Chaos Engineering: Testing Resilience
February 13, 2026
|
Reliability
Chaos Engineering
SRE
FIS, Litmus, and Game Days.
Chaos Engineering: Testing Resilience in Production
Chaos engineering is the discipline of experimenting on a system to build confidence in its ability to withstand turbulent conditions. Instead of waiting for failures to happen, you proactively inject failures in a controlled manner to discover weaknesses before they cause outages.

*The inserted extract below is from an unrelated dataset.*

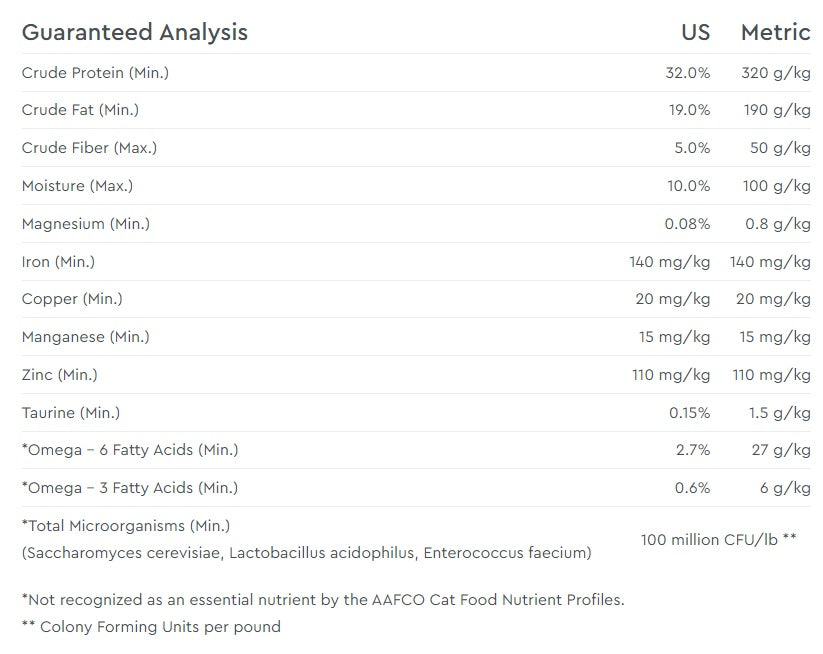Select the Omega – 6 Fatty Acids label

pos(130,450)
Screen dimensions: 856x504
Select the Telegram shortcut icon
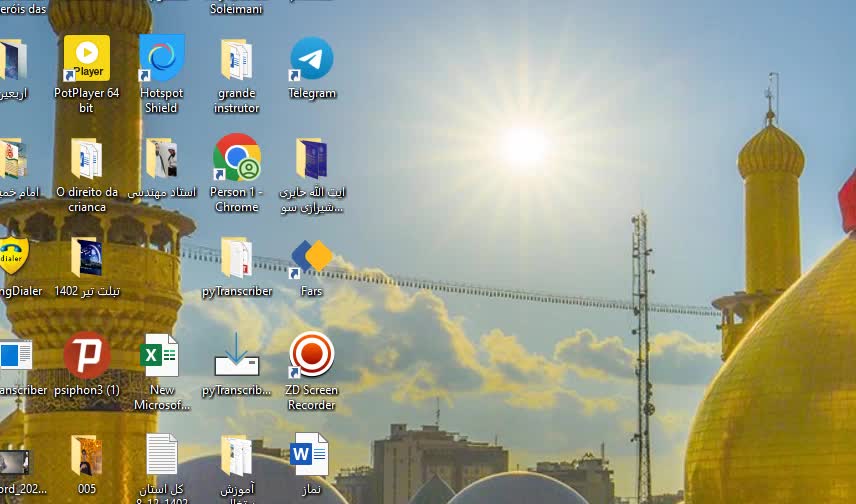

Chaos Engineering Principles
- Start with a hypothesis — "If we kill one pod, the service will continue operating with no user impact"
- Minimize blast radius — Start small, expand gradually
- Run in production — Staging environments don't have real traffic patterns
- Automate experiments — Manual chaos doesn't scale
- Stop on unexpected results — Have abort conditions defined
AWS Fault Injection Service (FIS)
AWS's native chaos engineering service:
aws fis create-experiment-template \
--description "Terminate 30% of ECS tasks" \
--targets '{
"ecsTask": {
"resourceType": "aws:ecs:task",
"resourceTags": {"Environment": "production"},
"selectionMode": "PERCENT(30)"
}
}' \
--actions '{
"stopTasks": {
"actionId": "aws:ecs:stop-task",
"parameters": {},
"targets": {"Tasks": "ecsTask"}
}
}' \
--stop-conditions '[{
"source": "aws:cloudwatch:alarm",
"value": "arn:aws:cloudwatch:...:alarm:HighErrorRate"
}]' \
--role-arn arn:aws:iam::xxx:role/FISRoleCommon FIS Experiments
| Experiment | What It Tests | Expected Outcome |
|---|---|---|
| Terminate EC2 instance | ASG self-healing | New instance launches, traffic rebalances |
| Stop ECS tasks (30%) | Service redundancy | Remaining tasks handle load, no errors |
| CPU stress on nodes | Autoscaling and throttling | HPA scales up, latency stays acceptable |
| Network latency injection | Timeout handling | Circuit breakers trigger, graceful degradation |
| AZ failure simulation | Multi-AZ resilience | Traffic shifts to healthy AZ automatically |
Litmus Chaos for Kubernetes
# Install Litmus
helm install litmus litmuschaos/litmus \
--namespace litmus \
--create-namespace
# Pod delete experiment
apiVersion: litmuschaos.io/v1alpha1
kind: ChaosEngine
metadata:
name: api-chaos
spec:
appinfo:
appns: production
applabel: app=api-service
appkind: deployment
chaosServiceAccount: litmus-admin
experiments:
- name: pod-delete
spec:
components:
env:
- name: TOTAL_CHAOS_DURATION
value: "60"
- name: CHAOS_INTERVAL
value: "10"
- name: FORCE
value: "true"Game Day Framework
Organize chaos experiments as scheduled Game Days:
- Planning (1 week before)
- Define experiments and hypotheses
- Identify observability requirements (dashboards, alerts)
- Define abort conditions and rollback procedures
- Notify stakeholders and customer support
- Execution (Game Day)
- Run experiments one at a time
- Monitor dashboards in real-time
- Document observations and surprises
- Stop immediately if abort conditions are met
- Review (next day)
- Document findings and action items
- Prioritize remediation work
- Update runbooks based on observations
- Schedule follow-up experiments
Progressive Chaos Maturity
| Level | Activities |
|---|---|
| Level 1: Basic | Manual pod kills, instance termination in staging |
| Level 2: Automated | Scheduled experiments in staging with FIS/Litmus |
| Level 3: Production | Controlled production experiments with abort conditions |
| Level 4: Continuous | Chaos experiments integrated into CI/CD pipelines |
Eazy SaaS Tip: We start every client at Level 1 — simple pod kills and instance terminations in staging. Most teams discover at least 3 critical resilience gaps in their first Game Day: missing health checks, incorrect timeout settings, or inadequate replica counts. Fixing these before they cause production outages is invaluable.